▸ Task to complete
Only the lines from the "Open arutema's witch-hat avatar portrait" line through the last line of the material below belong in the answer, reproduced exactly and with no pictures.
####################
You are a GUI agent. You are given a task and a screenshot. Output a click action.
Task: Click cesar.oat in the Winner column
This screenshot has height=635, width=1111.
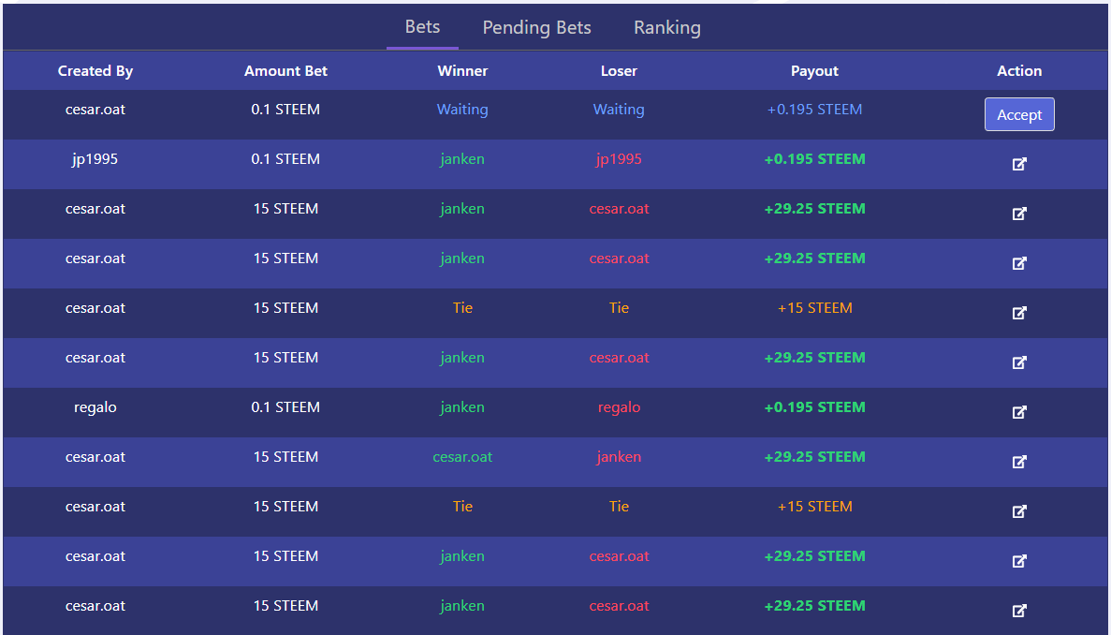462,456
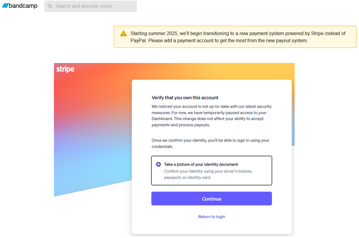This screenshot has width=359, height=238.
Task: Click 'Take a picture of your identity document' label
Action: coord(201,164)
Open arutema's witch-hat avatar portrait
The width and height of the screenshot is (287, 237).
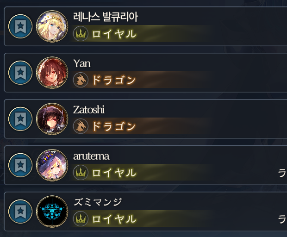point(52,165)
####################
▸ Exercise answer
Open arutema's witch-hat avatar portrait
The width and height of the screenshot is (287, 237).
point(52,165)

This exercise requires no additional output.